====== INPUT DATA

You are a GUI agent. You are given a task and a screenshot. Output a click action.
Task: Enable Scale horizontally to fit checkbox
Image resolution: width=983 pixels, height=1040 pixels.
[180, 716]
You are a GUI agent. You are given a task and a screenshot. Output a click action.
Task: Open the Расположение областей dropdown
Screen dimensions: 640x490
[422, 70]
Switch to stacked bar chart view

============
====== INPUT DATA

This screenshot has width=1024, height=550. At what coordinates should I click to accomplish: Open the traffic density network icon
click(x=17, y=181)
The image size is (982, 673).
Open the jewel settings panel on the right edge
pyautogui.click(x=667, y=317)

============

### EXERCISE DESCRIPTION
From the records above, transcribe without alteration every line from the one with "Image resolution: width=983" to the one with "Switch to stacked bar chart view", inclusive.

### EXPECTED OUTPUT
Image resolution: width=983 pixels, height=1040 pixels.
[180, 716]
You are a GUI agent. You are given a task and a screenshot. Output a click action.
Task: Open the Расположение областей dropdown
Screen dimensions: 640x490
[422, 70]
Switch to stacked bar chart view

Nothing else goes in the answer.